Perché sta crescendo l’interesse per le B-corporation?
“È ormai del tutto evidente che stanno emergendo nuovi modelli di business che non guardano solo ed esclusivamente alla dimensione economica dell’impresa. La B-Corp, nelle sue diverse declinazioni, rappresenta un solido punto di riferimento per quegli imprenditori alla ricerca di supporto, anche normativo, in grado di valorizzare un approccio sostenibile ed inclusivo del mercato che, prendendo le mosse dai primi modelli di corporate social responsibility (ancora oggi in Italia troppo spesso considerata solo uno strumento di marketing) oggi si spinge verso le nuove frontiere dell’attività d’impresa che persegue anche un beneficio comune. Fra l’altro la norma sulle società benefit non prevede né deroghe al diritto societario, né tantomeno agevolazioni di alcuna natura, di conseguenza l’interesse degli imprenditori è legato esclusivamente a logiche di natura reputazionale”.
I fautori del movimento mondiale delle Benefit Corporation aspirano a rivoluzionare il capitalismo. È possibile?
------------------------------------------------------------
### CONSEGNA
Continua il brano sulle B-corporation, riprendendo subito dopo la domanda con cui si chiude.

### ESTRATTO DATI
------------------------------------------------------------
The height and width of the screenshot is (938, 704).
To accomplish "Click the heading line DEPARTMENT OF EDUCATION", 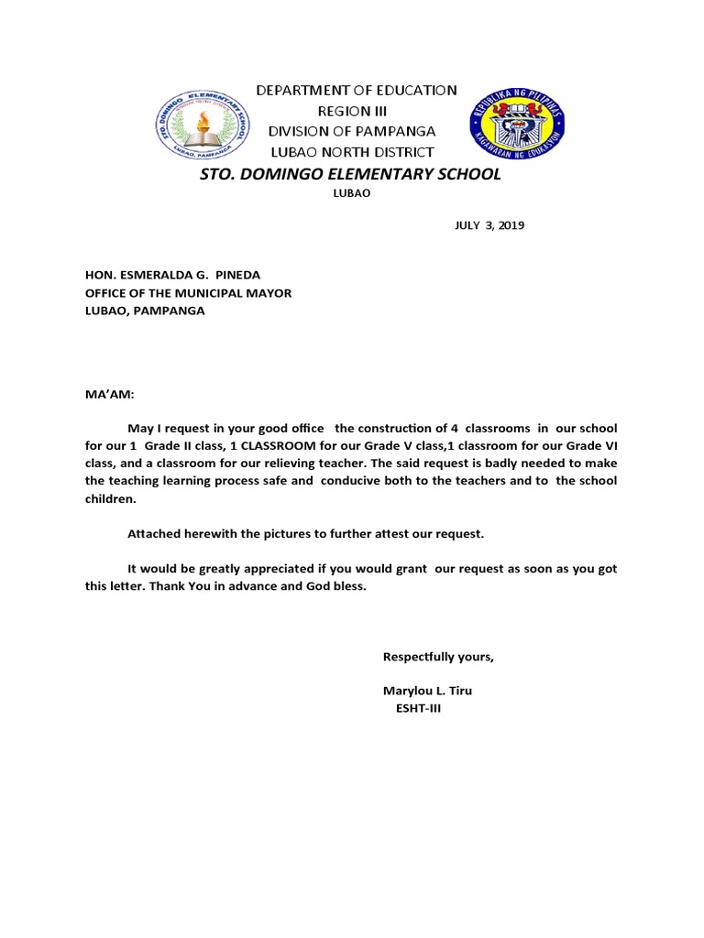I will (x=356, y=90).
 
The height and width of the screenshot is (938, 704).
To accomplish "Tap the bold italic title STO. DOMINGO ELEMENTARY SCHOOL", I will (x=351, y=174).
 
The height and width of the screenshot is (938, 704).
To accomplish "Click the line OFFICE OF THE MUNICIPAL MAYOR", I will (x=188, y=293).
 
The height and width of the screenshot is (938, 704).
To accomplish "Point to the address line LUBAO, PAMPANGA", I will (x=145, y=311).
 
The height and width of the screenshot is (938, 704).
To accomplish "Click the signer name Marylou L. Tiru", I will (x=427, y=691).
------------------------------------------------------------
### RISPOSTA FINALE
“Direi che è un dato di fatto. Grazie a questi nuovi modelli le finalità economiche e sociali dell’azienda riescono ad armonizzarsi all’interno del medesimo modello imprenditoriale, che ne esce ovviamente non solo più solido ma anche maggiormente efficiente. È evidente che un’impresa che vede l’ambiente, i dipendenti, la comunità e tutti gli altri stakeholdercoinvolti nelle proprie iniziative come delle ‘risorse’, alimenta la diffusione di un nuovo capitalismo lontano dalle vecchie logiche produzione/redistribuzione ma che nel perseguire la propria mission aziendale genera dei benefici sociali. Non so se è una rivoluzione, considerato che si tratta di una visione che già diversi anni fa imprenditori illuminati come Adriano Olivetti avevano fatto propria, ma di certo vi è la consapevolezza di dover andare verso un nuovo modo di fare impresa. L’aspetto interessante è, inoltre, rappresentato dal fatto che, per la prima volta, siamo di fronte ad un modello globale che potrà essere applicato, con modalità analoghe, in tutti i paesi del mondo: un’opportunità per rendere trasversale un movimento imprenditoriale innovativo e sostenibile. Anzi, a pensarci bene, forse è questo l’elemento che più affascina del sistema delle benefit corporation, la visione comune e condivisa di un nuovo modo di fare impresa e la sua diffusione contemporanea in diverse parti del globo”.
Riusciranno queste società ad avere un impatto reale, conciliando profitto e sostenibilità?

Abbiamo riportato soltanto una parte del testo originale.